* Text passage
● ● ●
I love this statement – “people may experience loss of memory, of movement, of balance, of innovations and control, but they know instinctively when they are loved“

This seems odd to think that you can find happiness and joy in doing the most difficult job of your life. Many people say that caring for someone in their final years and final days is the most important time of their life.

I think a lot of this has to do with empowering the patient and allowing them to have a choice and everything that pertains to them. The author talks about dignity and respect and offering choices instead of suggesting and telling people what to do.

It makes sense when we say it that way, but in frustration and times of stress and anxiety, we probably do tend to tell people what to do which causes the other person anxiety and anger.

This book is full of examples of what she learned through years of journaling her thoughts and feelings about the journey. Her husband did remarkable things even with Alzheimer’s. This book allows you hope and maybe a different view being the caregiver to someone who is ill.

Berger shares with you information about hiring help, diet, doctors appointments, and so many other tips she learned during her six years plus stint of caretaking. And most importantly, how to give yourselves what you need. Taking care of yourself first allows you to be more capable of taking care of others.

Choosing Joy by Helene Berger is an important book for anyone who is giving care to others. I think it will make an impression on you and maybe help someone you may know and love.”

 

GILL

Excellent resource

“As a caregiver for my spouse for over eight years, I found this book to be so helpful as to the author’s practical and doable suggestions. For example: keep a folder with specific medical information to take every time you go to a medical appointment or hospital. I learned practical tips I applied to help organize the journey. This book does not need to be limited to those with Alzheimer’s. It is relevant to any major caregiving situation. I have given these as gifts to friends who are caring for a loved one.”
● ● ●
* Study material
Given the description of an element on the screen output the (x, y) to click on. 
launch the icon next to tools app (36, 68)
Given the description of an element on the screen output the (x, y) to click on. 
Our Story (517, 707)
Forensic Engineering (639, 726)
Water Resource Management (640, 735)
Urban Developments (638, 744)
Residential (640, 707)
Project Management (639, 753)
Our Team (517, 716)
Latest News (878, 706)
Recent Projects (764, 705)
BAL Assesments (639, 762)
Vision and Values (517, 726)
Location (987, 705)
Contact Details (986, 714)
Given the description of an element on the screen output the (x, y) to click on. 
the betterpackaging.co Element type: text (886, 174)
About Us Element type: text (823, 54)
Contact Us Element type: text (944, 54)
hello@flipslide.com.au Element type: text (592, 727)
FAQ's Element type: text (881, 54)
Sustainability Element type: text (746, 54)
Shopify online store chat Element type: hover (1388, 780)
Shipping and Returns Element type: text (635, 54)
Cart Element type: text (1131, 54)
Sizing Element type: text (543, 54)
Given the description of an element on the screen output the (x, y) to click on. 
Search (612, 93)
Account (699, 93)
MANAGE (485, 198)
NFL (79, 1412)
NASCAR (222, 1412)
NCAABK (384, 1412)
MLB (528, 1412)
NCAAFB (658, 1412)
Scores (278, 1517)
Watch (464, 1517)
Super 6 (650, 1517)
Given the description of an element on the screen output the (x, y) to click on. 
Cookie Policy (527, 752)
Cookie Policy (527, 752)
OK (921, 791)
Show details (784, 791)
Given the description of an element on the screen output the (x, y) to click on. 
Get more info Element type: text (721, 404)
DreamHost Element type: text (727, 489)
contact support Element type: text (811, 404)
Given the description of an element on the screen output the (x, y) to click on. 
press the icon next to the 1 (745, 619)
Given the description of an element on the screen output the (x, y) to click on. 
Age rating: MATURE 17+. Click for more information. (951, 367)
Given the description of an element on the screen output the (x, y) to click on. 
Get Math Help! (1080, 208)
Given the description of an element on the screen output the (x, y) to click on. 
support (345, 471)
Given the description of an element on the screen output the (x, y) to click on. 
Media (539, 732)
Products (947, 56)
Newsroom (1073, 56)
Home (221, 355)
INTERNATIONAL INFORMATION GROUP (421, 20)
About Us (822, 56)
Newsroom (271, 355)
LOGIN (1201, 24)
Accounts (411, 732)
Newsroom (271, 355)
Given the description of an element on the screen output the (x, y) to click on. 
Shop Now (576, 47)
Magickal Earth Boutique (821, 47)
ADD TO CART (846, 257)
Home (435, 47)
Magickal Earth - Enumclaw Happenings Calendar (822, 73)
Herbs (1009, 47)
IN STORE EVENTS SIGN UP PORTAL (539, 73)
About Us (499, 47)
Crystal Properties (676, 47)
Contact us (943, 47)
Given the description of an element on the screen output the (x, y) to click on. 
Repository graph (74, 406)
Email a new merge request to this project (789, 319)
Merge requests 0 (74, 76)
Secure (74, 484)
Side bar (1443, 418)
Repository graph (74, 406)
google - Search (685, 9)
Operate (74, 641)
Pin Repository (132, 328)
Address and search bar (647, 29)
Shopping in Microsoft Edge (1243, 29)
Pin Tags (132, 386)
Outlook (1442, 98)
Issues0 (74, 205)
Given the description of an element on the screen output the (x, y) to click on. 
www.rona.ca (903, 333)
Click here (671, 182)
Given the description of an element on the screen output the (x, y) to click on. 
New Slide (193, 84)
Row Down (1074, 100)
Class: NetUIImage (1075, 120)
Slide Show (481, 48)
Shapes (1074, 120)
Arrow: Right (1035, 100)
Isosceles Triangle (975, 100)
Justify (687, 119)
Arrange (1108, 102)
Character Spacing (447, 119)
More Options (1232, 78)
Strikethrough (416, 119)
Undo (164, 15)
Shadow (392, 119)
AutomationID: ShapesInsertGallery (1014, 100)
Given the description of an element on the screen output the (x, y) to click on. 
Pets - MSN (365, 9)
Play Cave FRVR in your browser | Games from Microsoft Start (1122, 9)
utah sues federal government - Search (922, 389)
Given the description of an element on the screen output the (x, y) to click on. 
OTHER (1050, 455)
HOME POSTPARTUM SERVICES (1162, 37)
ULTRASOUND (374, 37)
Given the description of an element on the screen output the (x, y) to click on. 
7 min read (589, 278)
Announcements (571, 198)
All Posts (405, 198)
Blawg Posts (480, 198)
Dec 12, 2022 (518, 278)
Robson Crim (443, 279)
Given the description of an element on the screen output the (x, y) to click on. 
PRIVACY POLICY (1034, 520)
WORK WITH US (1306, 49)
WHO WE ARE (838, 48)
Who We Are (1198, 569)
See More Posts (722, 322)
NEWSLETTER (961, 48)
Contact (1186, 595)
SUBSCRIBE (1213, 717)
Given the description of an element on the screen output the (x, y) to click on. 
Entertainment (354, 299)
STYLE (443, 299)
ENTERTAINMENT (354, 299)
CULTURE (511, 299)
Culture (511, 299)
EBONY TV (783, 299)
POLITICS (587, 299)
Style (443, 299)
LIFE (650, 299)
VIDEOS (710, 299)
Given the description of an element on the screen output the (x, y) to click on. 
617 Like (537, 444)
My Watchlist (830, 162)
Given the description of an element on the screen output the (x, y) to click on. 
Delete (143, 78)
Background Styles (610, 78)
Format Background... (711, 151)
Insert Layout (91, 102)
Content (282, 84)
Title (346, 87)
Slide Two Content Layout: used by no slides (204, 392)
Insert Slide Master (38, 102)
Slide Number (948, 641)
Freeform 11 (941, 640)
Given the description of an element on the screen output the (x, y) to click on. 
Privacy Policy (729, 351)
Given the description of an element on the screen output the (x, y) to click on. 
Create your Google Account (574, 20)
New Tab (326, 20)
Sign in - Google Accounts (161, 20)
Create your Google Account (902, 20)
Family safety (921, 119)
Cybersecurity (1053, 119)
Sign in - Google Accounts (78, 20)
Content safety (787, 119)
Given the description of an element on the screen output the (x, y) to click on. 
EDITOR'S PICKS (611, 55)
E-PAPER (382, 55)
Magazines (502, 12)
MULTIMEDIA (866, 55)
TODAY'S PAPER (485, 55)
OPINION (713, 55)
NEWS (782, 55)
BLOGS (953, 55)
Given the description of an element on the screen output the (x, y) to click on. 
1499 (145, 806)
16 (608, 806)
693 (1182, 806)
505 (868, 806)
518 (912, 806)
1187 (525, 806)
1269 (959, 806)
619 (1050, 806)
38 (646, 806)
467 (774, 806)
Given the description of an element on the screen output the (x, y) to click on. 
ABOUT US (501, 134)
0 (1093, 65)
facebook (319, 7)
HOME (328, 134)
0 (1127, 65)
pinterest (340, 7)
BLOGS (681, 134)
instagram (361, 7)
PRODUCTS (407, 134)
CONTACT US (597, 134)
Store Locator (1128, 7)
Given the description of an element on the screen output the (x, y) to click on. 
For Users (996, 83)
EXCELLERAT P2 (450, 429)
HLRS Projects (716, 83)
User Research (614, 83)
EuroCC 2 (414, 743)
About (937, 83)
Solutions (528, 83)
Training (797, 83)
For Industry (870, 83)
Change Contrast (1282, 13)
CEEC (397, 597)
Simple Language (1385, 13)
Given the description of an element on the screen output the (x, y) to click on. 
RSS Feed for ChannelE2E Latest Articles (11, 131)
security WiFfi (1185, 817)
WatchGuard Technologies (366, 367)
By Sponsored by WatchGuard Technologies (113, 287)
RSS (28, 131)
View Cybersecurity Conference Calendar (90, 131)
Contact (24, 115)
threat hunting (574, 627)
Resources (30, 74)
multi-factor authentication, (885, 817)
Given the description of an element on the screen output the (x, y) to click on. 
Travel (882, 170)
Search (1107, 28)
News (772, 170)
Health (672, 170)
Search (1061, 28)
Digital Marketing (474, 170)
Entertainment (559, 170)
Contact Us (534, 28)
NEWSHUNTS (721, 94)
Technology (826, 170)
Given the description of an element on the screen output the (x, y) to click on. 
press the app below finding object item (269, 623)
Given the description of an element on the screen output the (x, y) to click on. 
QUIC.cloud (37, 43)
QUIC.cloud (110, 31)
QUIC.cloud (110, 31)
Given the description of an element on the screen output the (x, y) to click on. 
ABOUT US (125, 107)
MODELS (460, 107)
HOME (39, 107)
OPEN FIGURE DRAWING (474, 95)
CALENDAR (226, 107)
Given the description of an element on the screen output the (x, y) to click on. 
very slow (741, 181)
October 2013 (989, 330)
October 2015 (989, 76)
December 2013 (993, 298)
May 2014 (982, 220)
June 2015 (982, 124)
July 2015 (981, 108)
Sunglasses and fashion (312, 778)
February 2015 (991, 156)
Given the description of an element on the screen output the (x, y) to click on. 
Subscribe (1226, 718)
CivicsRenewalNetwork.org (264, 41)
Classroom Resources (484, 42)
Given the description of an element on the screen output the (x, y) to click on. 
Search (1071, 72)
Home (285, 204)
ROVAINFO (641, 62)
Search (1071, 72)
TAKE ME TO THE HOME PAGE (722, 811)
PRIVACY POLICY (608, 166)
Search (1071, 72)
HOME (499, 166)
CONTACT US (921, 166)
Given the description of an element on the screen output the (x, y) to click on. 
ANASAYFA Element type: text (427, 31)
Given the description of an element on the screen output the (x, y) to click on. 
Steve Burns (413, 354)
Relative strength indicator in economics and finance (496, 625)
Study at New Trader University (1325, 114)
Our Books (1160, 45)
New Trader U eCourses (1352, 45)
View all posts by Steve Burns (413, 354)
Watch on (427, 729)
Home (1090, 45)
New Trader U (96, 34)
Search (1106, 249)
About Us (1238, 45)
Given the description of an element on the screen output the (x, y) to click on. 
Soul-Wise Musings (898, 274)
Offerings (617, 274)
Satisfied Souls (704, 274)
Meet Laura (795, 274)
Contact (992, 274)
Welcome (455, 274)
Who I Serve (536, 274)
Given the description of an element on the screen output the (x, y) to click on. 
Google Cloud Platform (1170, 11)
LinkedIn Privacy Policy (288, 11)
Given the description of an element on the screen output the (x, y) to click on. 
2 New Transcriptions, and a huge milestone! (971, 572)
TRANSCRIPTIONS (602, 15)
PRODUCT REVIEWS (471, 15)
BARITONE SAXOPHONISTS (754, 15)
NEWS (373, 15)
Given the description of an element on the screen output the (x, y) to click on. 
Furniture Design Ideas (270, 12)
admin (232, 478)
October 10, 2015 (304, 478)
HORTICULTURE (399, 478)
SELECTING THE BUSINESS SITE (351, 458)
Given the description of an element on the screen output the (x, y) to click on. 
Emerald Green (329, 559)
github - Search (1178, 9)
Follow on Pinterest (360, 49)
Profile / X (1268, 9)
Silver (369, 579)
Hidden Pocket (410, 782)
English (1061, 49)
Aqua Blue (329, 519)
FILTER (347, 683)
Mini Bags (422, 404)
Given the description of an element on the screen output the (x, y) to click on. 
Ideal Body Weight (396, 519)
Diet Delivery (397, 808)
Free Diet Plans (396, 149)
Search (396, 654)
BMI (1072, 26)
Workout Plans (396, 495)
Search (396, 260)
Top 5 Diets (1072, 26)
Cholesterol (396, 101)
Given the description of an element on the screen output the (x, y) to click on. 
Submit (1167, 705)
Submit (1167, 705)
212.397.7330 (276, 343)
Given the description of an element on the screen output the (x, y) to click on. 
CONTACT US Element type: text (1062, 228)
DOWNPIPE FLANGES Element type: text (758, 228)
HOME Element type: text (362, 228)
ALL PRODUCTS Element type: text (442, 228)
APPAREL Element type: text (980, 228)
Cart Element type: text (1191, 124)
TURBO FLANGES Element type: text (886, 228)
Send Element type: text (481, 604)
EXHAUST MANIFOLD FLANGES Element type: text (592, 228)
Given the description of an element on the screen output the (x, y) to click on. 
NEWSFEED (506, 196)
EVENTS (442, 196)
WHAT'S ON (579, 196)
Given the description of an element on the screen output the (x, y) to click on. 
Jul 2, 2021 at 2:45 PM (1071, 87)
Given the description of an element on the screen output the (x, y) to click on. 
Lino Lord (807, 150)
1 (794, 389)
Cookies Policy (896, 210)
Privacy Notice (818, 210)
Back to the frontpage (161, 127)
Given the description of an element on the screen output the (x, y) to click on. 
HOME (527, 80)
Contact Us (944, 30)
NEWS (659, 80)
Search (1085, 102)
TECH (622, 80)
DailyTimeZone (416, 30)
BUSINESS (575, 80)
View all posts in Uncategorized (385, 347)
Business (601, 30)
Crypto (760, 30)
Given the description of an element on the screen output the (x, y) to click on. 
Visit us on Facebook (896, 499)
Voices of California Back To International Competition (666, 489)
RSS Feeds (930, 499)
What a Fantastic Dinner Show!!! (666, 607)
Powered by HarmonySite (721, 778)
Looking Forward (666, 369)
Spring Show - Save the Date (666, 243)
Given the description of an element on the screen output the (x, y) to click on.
● ● ●
* Instructions for the task
Quote the book reviews from "It makes sense" to "care of others.". The entries are separate from the book reviews.

* Final answer
It makes sense when we say it that way, but in frustration and times of stress and anxiety, we probably do tend to tell people what to do which causes the other person anxiety and anger.

This book is full of examples of what she learned through years of journaling her thoughts and feelings about the journey. Her husband did remarkable things even with Alzheimer’s. This book allows you hope and maybe a different view being the caregiver to someone who is ill.

Berger shares with you information about hiring help, diet, doctors appointments, and so many other tips she learned during her six years plus stint of caretaking. And most importantly, how to give yourselves what you need. Taking care of yourself first allows you to be more capable of taking care of others.